Step-by-step explanation:
Combustion of Ethylene
First, the balanced chemical equation for the combustion of ethylene (C2H4) with oxygen (O2) to form carbon dioxide (CO2) and water (H2O) is:
2C2H4 + 7O2 → 4CO2 + 4H2O
To find the limiting reactant, we calculate the moles of each reactant:
Molar mass of C2H4 = 28 g/mol
Moles of C2H4 = 4.95 g / 28 g/mol = 0.177 moles
Molar mass of O2 = 32 g/mol
Moles of O2 = 3.25 g / 32 g/mol = 0.102 moles
Using the stoichiometry of the balanced equation, for every 2 moles of C2H4, you need 7 moles of O2. Therefore, for 0.177 moles of C2H4, you would need 0.177 moles x (7 moles O2 / 2 moles C2H4) = 0.619 moles of O2. Since we only have 0.102 moles of O2, O2 is the limiting reactant.

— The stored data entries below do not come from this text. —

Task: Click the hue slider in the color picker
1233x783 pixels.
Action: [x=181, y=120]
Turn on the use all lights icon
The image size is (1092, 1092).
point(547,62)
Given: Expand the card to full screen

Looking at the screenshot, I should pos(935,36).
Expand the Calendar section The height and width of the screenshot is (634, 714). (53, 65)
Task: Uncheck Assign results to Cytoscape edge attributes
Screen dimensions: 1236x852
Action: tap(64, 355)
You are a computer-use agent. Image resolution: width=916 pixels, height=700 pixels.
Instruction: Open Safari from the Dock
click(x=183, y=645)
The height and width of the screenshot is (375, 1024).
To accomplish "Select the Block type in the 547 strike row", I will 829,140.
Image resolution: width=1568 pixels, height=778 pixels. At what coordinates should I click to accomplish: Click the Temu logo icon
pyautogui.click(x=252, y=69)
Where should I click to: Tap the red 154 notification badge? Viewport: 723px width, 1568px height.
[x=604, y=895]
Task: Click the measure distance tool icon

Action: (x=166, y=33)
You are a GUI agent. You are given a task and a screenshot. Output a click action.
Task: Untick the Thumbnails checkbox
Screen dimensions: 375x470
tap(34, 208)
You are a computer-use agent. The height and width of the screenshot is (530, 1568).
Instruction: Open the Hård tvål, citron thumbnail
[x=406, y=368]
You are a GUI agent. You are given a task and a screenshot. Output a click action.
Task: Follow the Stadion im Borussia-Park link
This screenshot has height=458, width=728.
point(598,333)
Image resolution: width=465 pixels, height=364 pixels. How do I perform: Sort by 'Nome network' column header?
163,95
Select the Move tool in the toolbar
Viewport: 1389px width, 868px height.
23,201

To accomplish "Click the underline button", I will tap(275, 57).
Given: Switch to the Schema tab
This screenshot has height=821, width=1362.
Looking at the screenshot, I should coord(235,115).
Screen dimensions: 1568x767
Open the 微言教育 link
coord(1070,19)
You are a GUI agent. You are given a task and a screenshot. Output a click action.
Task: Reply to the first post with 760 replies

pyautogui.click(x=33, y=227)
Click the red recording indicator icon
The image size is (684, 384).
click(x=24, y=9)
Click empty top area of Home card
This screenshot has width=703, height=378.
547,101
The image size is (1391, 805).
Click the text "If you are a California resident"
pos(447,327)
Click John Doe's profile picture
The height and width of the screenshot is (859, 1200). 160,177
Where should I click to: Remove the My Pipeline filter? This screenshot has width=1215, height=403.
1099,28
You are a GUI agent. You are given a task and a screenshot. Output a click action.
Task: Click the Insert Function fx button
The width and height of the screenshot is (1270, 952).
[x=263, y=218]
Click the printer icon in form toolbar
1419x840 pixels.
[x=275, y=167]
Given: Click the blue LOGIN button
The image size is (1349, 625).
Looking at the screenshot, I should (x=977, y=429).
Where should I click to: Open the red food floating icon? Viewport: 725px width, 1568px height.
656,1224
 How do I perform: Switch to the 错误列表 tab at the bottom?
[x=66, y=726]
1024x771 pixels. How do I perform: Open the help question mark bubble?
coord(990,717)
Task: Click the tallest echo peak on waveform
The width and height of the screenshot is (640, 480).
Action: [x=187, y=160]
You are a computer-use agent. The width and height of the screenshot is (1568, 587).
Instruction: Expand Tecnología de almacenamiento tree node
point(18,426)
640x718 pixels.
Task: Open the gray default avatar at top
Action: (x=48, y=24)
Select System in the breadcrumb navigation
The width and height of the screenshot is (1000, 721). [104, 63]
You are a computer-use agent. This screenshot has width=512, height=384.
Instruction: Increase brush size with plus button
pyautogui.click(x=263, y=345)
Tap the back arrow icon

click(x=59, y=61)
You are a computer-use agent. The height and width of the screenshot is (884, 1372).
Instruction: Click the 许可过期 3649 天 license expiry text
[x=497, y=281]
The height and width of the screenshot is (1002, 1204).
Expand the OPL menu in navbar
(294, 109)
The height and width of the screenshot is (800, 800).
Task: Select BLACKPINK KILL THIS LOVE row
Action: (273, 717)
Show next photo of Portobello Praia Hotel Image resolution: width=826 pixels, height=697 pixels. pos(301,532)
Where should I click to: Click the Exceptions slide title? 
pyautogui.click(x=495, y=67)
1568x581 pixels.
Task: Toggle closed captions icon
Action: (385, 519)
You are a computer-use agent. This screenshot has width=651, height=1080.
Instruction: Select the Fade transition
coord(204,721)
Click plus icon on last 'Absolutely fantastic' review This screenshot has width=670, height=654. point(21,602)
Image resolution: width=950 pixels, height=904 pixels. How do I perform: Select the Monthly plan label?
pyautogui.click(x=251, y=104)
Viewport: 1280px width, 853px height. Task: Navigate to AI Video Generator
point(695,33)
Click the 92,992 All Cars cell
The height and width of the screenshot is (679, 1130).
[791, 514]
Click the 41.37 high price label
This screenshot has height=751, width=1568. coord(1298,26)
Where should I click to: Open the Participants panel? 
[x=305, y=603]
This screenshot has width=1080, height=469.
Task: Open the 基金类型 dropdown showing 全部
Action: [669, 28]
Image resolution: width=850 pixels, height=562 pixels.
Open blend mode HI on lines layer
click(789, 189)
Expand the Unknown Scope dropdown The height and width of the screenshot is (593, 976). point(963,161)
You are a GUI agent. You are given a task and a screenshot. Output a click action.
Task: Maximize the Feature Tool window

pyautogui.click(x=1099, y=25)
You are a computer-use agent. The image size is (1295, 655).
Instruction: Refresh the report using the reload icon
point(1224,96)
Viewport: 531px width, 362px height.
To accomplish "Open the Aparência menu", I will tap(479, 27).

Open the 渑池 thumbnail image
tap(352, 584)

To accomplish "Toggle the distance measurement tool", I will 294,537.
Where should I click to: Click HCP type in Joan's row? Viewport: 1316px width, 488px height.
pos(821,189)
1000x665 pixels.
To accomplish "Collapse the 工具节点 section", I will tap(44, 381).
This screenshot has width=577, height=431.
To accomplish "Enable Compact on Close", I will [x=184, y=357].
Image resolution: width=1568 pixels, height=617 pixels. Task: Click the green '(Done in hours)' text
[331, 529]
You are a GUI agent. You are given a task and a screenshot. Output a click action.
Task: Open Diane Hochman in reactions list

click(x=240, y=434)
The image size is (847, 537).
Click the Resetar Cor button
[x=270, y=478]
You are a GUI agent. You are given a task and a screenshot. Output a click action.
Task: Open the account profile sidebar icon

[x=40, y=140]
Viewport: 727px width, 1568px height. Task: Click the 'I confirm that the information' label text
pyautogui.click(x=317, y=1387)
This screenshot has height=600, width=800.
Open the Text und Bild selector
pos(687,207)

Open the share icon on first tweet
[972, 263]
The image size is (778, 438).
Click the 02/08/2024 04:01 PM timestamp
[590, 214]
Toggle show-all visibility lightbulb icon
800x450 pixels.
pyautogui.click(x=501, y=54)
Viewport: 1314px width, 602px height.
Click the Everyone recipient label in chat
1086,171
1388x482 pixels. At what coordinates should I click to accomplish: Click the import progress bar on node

To calculate the percent yield, we first need to find the theoretical yield of CO2. From the balanced equation, 2 moles of C2H4 produce 4 moles of CO2. Using the limiting reactant (O2):
- Moles of CO2 produced per mole of O2 = 4 moles CO2 / 7 moles O2
- Theoretical moles of CO2 = 0.102 moles O2 x (4 moles CO2 / 7 moles O2) = 0.0583 moles CO2
- Theoretical yield (g) of CO2 = 0.0583 moles x 44 g/mol (molar mass of CO2) = 2.57 g
- Percent yield = (actual yield / theoretical yield) x 100 = (2.50 g / 2.57 g) x 100 = 97.28%
The percent yield of the carbon dioxide in the reaction is 97.28%.